Per il principio di vicinanza alla prova, è onere del soggetto che avrebbe illecitamente duplicato fonogrammi dimostrare di aver comunicato/diffuso al pubblico i brani musicali traendoli da registrazioni dei fonogrammi lecitamente acquisite, trattandosi di circostanza che rientra nella sua esclusiva disponibilità materiale e giuridica.
Diffondere i brani musicali al pubblico e non pagare i diritti al produttore di fonogrammi integra un illecito diverso e ulteriore rispetto al duplicare illecitamente i fonogrammi, in quanto la legittimità della diffusione non implica altresì il diritto a duplicare i fonogrammi, presupponendo al contrario l’utilizzo di fonogrammi lecitamente acquisiti nel rispetto dei diritti del produttore.
Il risarcimento del danno patrimoniale in forma forfettaria quale prezzo del consenso presuppone sostanzialmente una liquidazione in via equitativa rispetto a cui il parametro offerto dalla convenzione fra SCF ed Asso-Intrattenimento rappresenta un chiaro indice di adeguatezza, essendo stata sottoscritta da un’associazione rappresentativa del settore, ragion per cui quanto in essa previsto può utilmente essere utilizzato al fine di quantificare in via equitativa il prezzo del consenso richiedibile agli utilizzatori. Infatti, qualora non possano essere dimostrate specifiche voci di danno patrimoniale, il soggetto leso può far valere il diritto al pagamento di una somma corrispondente al compenso che avrebbe presumibilmente chiesto per dare il suo consenso alla duplicazione dei brani musicali a scopo commerciale, e tale prezzo può equitativamente essere desunto dalla convenzione SCF-Asso-Intrattenimento.

(Voci del dataset)

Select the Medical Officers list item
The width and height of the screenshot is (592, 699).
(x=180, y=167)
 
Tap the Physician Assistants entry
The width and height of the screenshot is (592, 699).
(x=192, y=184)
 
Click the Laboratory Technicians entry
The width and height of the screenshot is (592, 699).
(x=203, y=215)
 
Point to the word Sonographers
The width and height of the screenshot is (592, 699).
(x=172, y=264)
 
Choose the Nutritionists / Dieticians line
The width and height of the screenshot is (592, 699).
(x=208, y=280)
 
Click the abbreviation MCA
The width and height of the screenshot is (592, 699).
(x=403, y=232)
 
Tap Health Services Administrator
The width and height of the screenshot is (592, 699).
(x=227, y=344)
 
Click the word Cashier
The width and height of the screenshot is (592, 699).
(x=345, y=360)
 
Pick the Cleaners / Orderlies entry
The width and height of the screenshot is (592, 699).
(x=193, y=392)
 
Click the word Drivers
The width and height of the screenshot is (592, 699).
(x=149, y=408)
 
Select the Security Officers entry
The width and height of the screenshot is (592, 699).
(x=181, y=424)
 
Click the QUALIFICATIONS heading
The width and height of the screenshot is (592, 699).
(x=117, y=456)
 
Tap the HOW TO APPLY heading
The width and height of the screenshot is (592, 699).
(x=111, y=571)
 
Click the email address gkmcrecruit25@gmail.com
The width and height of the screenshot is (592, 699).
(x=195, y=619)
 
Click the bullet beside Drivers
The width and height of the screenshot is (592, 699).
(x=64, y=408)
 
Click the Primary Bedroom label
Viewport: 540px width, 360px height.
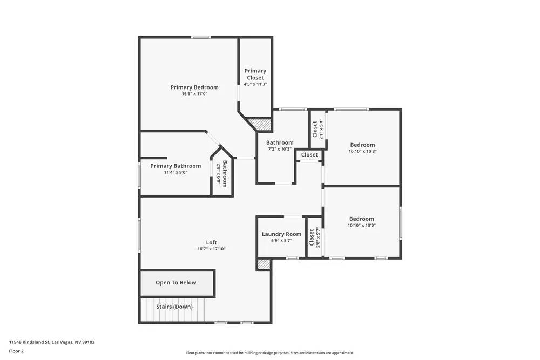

Consegna
Riporti tutti gli avverbi terminanti in «-mente» che compaiono nel brano, indicando ciascuno una sola volta. Si basi unicamente sul brano.

Risposta
illecitamente, lecitamente, sostanzialmente, utilmente, presumibilmente, equitativamente